Девушка, тоскующая в плену, отвечает влюбленному Лугину взаимностью, и эта любовь разгорается все ярче, сопутствуя последовательному выявлению ее облика: он «каждый вечер был награжден взглядом более нежным, улыбкой более приветливой». У нее нет только имени (ср.: «Я дал им вид, но не дал им названья»), – хотя в романтических текстах такая безымянность может быть свойством как сакральных, так и негативных сил (на сей раз выведенных под заведомо условной, или «иллюзорной», по определению Вацуро, фамилией игрока – Штосс). В любом случае речь должна идти теперь об освобождении девушки: «О н а – не знаю, как назвать ее? – казалось, принимала трепетное участие в игре; казалось, она ждала с нетерпением минуты, когда освободится от ига несносного старика».
Тщетно добиваясь ее избавления, Лугин, «похудевший и пожелтевший ужасно», почти разорился. «Надо было на что-нибудь решиться. И он решился». На этой интригующей фразе и обрывается повесть, переведенная тем самым в разряд литературных «мистификаций» (Вацуро). Ясно, однако, что мистификация эта – только элегантный способ уйти от метафизической проблемы, заведомо не имеющей логического решения (подобно тому, как не имел решения и потому был оборван «Демон»). В принципе, преодолев некоторые затруднения, автор вообще мог бы списать сюжет на бредовую мечтательность героя; но столь примитивный ход, хотя и учитываемый бидермайеровской двупланностью повести, конечно же, был полностью исключен для Лермонтова. Значит, оставались другие возможности.
Представим себе, что Лугин каким-то чудом сумел обыграть неодолимого противника. А что дальше? Теоретически рассуждая, он должен был вернуть спасенную им девушку к земной жизни, т. е. воскресить ее, повторив деяния Христа посредством успешной карточной игры – что, конечно, отдавало бы недопустимым кощунством. Но и в собственно бытовом плане эта перспектива выглядит абсурдной – не говоря уже о том, что такое итоговое воплощение было бы равносильно нелепой профанации абсолюта.
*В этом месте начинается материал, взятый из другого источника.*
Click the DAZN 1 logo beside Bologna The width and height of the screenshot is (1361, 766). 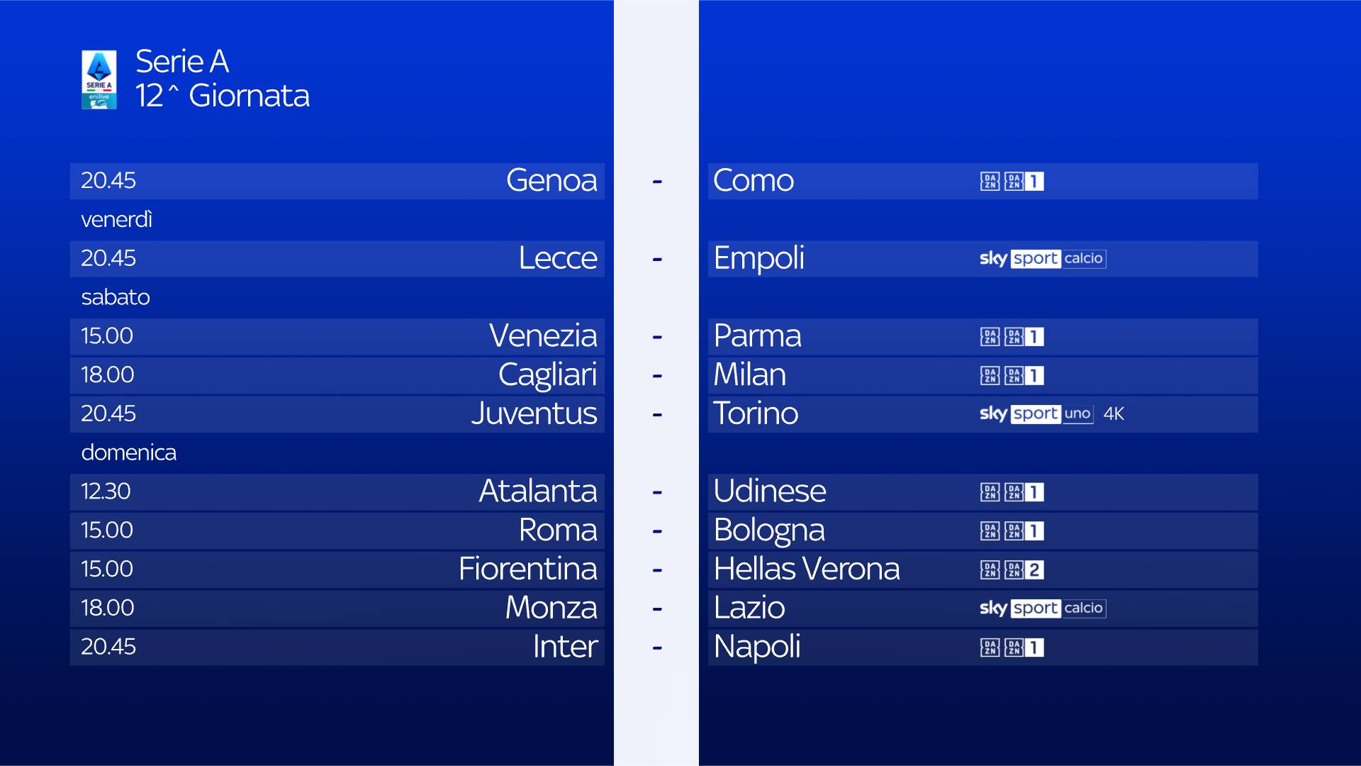[1012, 531]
Другой гипотетический ход: герой мог бы вызволить ее душу, отпустив ее из гнетущего царства привидений в некие высшие области бытия. Тогда, чтобы соединиться там с нею, он должен будет и сам умереть – но ведь, проигрывая все партии, болезненный Лугин и без того явно движется к смерти.
В конце концов, безнадежно невнятен и сам метафизический статус плененной души. Ссылаясь на черновой план повести, Вацуро гипотетически прослеживает «Штосс» к обширной группе «романов о разрешении» («Erlösungroman»), в основе которых лежит преступление и посмертная кара – заклятие, обрекающее душу преступника на периодическое повторение сцены преступления «в том самом месте и в то самое время, когда оно было совершено». В данном случае, предполагает исследователь, вина старика состоит в том, что он некогда проиграл дочь в карты – и теперь, после смерти, «обречен все время выигрывать; между тем дочь хочет быть проигранной»[1043]
. Это допущение никак не объясняет, однако, кары, наложенной на дочь игрока. Почему и за какую вину она, будучи жертвой проигрыша, сама была наказана смертью и, подобно отцу, сделалась призраком?Согласно универсальной традиции, привидениям свойственна межеумочность – т. е. обреченность на пребывание между дольним и горним мирами, прикрепляющая их в основном к первому, но наделяющая и какими-то чертами второго. Вместе со своим отцом в такой выморочно загробной зоне находится и героиня, за которую сражается Лугин. С другой стороны, обладая, как подчеркивается в повести, всей полнотой бытия, она уже в силу этого обстоятельства соединяет в себе оба этих мира – иными словами, получается, что абсолют в своем синкретизме как-то соприроден обычным фантомам, форму которых он и принял в ее случае. Чем же тогда различаются старик и дочь в своей метафизической сущности? В «Штоссе» немало и других неясностей, которые говорят о том, что Лермонтов поставил перед собой заведомо неразрешимую задачу с неполными исходными данными.
Круг этих данных мы теперь попробуем определить с большей отчетливостью. На очереди – вопрос о космологической природе эротического образа и о соответствующей креативной миссии, принятой на себя героями.
5. Украшение и эстетическое восполнение мира
Самая простая и вместе с тем величественная роль, которую на стадии эротической эйфории романтики – как западные, так и русские – приписывают обретенному идеалу, – его способность отображать в себе все божественные чары мироздания; а эти последние, в свою очередь, раскрывают герою запечатленный в них облик возлюбленной. Ср. хотя бы в «Лунатике» Вельтмана: «О, как хорош мир, когда все красоты его сливаются в одно существо, и это существо подле сердца»[1044]
. В таких панегириках различимы, конечно, отзвуки Песни песней и огромной европейской традиции, усвоившей ее опыт.